## DOCUMENT SECTION
1. ## infinite power tower

Let $\displaystyle f(x) = x^{x^{x^{x^{...}}}}$

What is the maximum value of x such that f(x) is finite?

2. I wrote a small paper on this for a 2nd year project. The aim was to give a 30 minute easy to follow seminar to our peers.

[Hope it answers your question] Note that this was only the handout for the seminar so it isn't conclusive. Also, it isn't the final draught (cant find it )so there may be a few mistakes

EDIT: Didn't realise which forum this was posted in and so thought you were asking for help

3. Originally Posted by pomp
I wrote a small paper on this for a 2nd year project. The aim was to give a 30 minute easy to follow seminar to our peers.

[Hope it answers your question] Note that this was only the handout for the seminar so it isn't conclusive. Also, it isn't the final draught (cant find it )so there may be a few mistakes

EDIT: Didn't realise which forum this was posted in and so thought you were asking for help
The explanation I've seen is different but it involves a bit of handwaving. Your explanantion is much more thorough.

4. Originally Posted by Random Variable
The explanation I've seen is different but it involves a bit of handwaving. Your explanantion is much more thorough.
Ah man I'm really interested as to how this goes.

Does anyone else find it really really hard to approach a problem when they've already worked on it in a different way, from a different angle?

5. Originally Posted by pomp
Ah man I'm really interested as to how this goes.

Does anyone else find it really really hard to approach a problem when they've already worked on it in a different way, from a different angle?
Spoiler:

$\displaystyle f(x) = x^{x^{x^{x^{...}}}}$ can be written as $\displaystyle f(x)=x^{f(x)}$

Now find $\displaystyle f'(x)$ and see for what value of x it blows up to infinity.

6. for $\displaystyle x\rightarrow 0 , f'(x) \rightarrow \infty$ ?

7. Originally Posted by pickslides
for $\displaystyle x\rightarrow 0 , f'(x) \rightarrow \infty$ ?
I'm not sure if f'(x) is approaching anything as x goes to zero.

EDIT: You can't approach infinity because infinity is not a number. Poor choice of words on my part.

But I don't think f'(x) is going to infinity or approaching any number as x goes to zero.

8. I can see why it works in this case, but simply proving that $\displaystyle f'(x) \rightarrow \infty$ for some $\displaystyle x$ doesn't prove that $\displaystyle f$ is not defined for any values of $\displaystyle x$ greater than this. $\displaystyle \tan(x)$ comes to mind

9. Originally Posted by pomp
I can see why it works in this case, but simply proving that $\displaystyle f'(x) \rightarrow \infty$ for some $\displaystyle x$ doesn't prove that $\displaystyle f$ is not defined for any values of $\displaystyle x$ greater than this. $\displaystyle \tan(x)$ comes to mind
Is it valid in this case because f(x) is continous for all positive real numbers?

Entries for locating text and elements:
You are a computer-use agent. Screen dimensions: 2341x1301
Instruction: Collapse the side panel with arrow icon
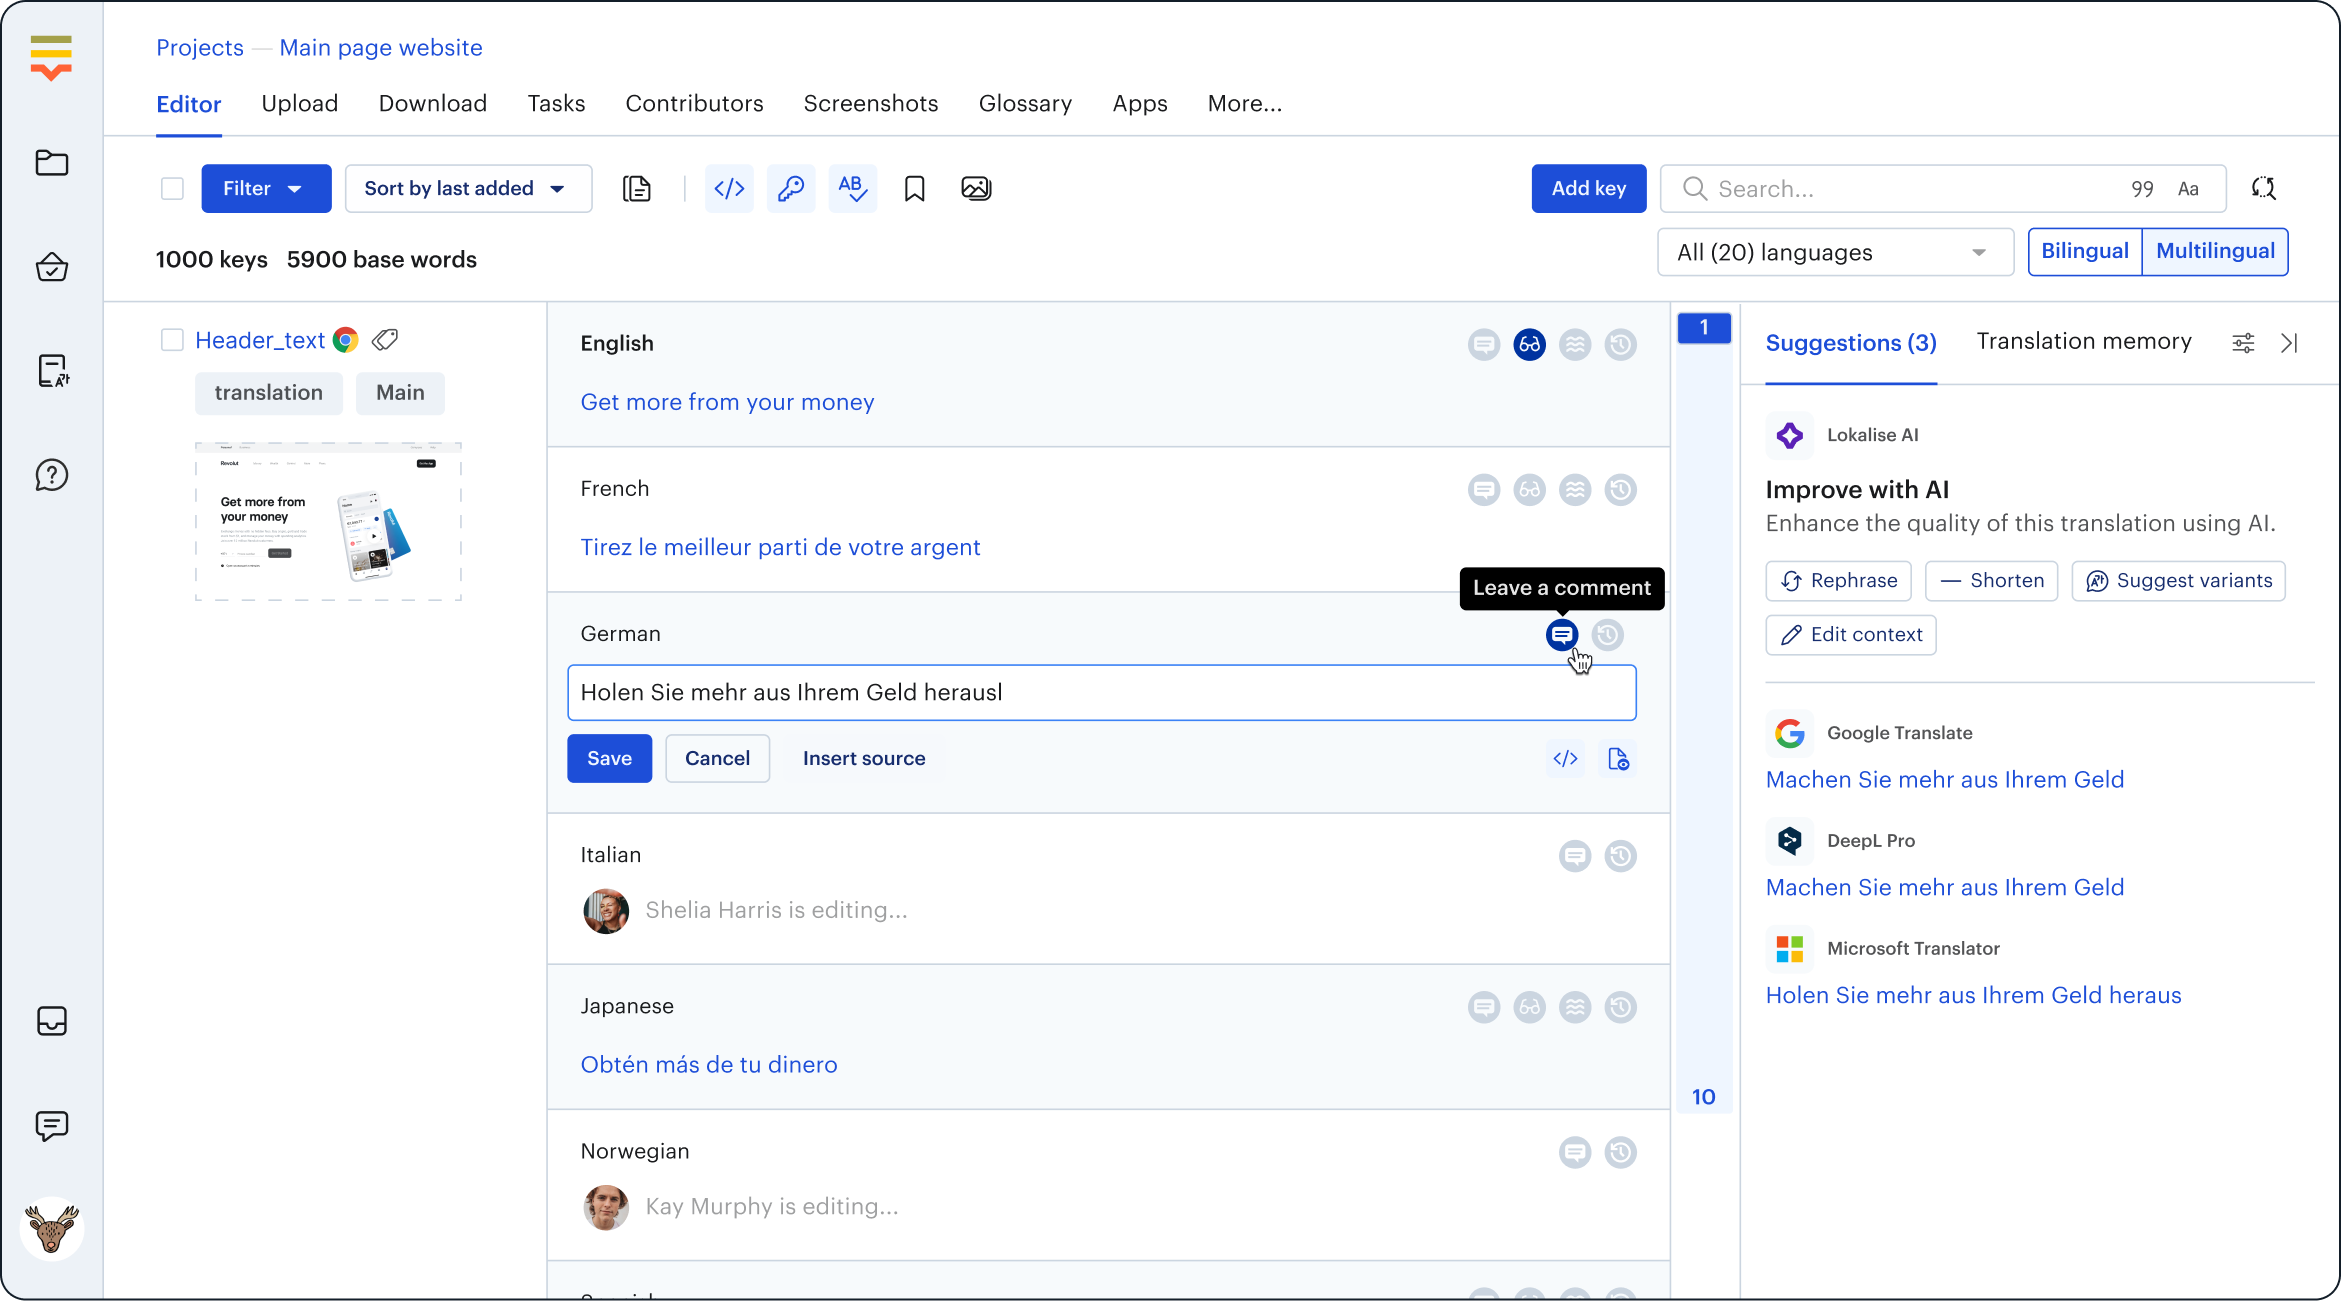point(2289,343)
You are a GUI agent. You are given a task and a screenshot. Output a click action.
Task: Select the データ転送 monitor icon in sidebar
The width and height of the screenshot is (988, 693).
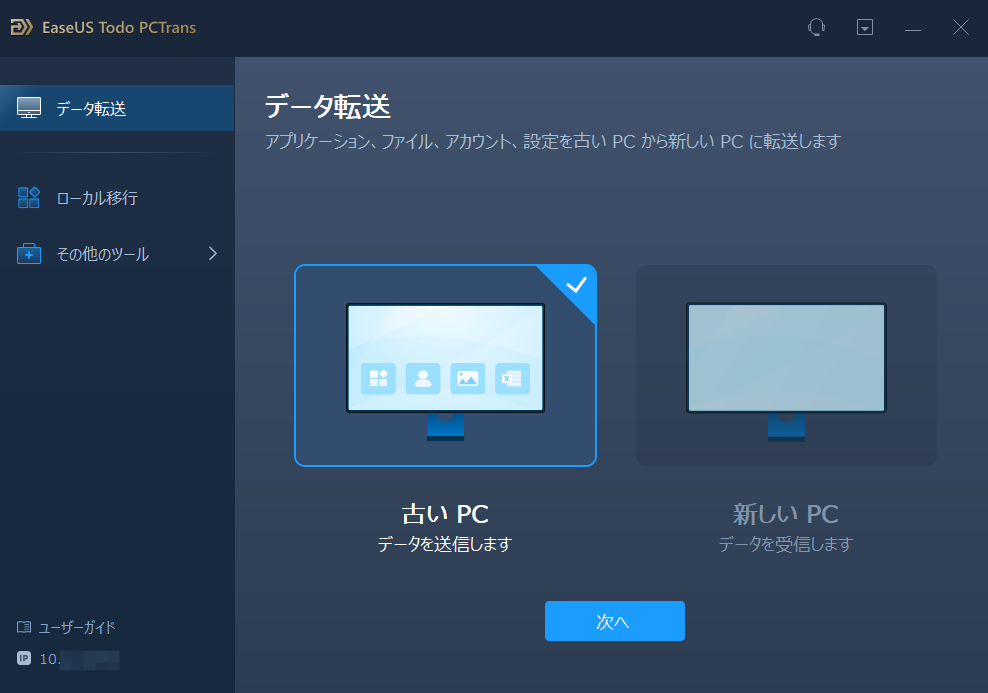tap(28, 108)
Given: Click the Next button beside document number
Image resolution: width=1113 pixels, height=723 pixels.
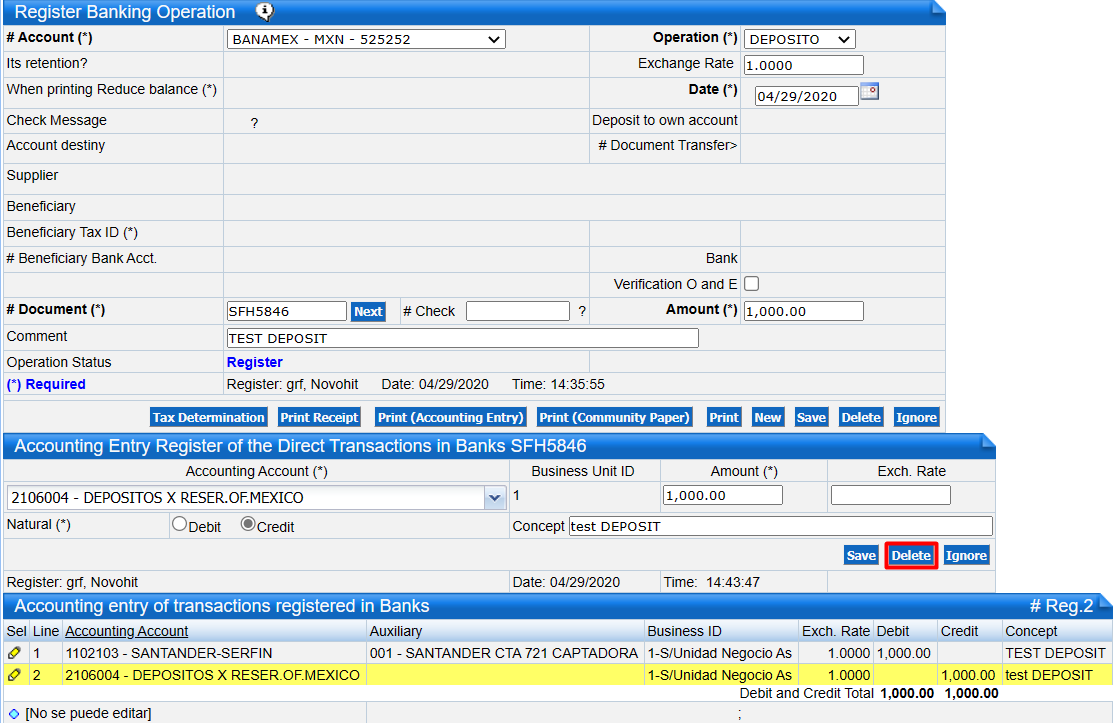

## PROBLEM SET
#1 Can you sum up the power tower thread in two sentences?
#2 Could you duplicate the power tower thread word for word, starting at "EDIT: You can't" and ending at "positive real numbers?"?
This material was taken from a separate source.

## OUTPUTS FOR THE TASKS
#1 A forum post asks for the maximum value of x for which the infinite power tower f(x) = x^x^x^... is finite. One participant shares a seminar handout on the problem, another suggests writing f(x) as x^f(x) and finding where f'(x) blows up to infinity, and others question what f'(x) does as x goes to zero and whether a blowing-up derivative proves f is undefined for larger x.

#2
EDIT: You can't approach infinity because infinity is not a number. Poor choice of words on my part.

But I don't think f'(x) is going to infinity or approaching any number as x goes to zero.

8. I can see why it works in this case, but simply proving that $\displaystyle f'(x) \rightarrow \infty$ for some $\displaystyle x$ doesn't prove that $\displaystyle f$ is not defined for any values of $\displaystyle x$ greater than this. $\displaystyle \tan(x)$ comes to mind

9. Originally Posted by pomp
I can see why it works in this case, but simply proving that $\displaystyle f'(x) \rightarrow \infty$ for some $\displaystyle x$ doesn't prove that $\displaystyle f$ is not defined for any values of $\displaystyle x$ greater than this. $\displaystyle \tan(x)$ comes to mind
Is it valid in this case because f(x) is continous for all positive real numbers?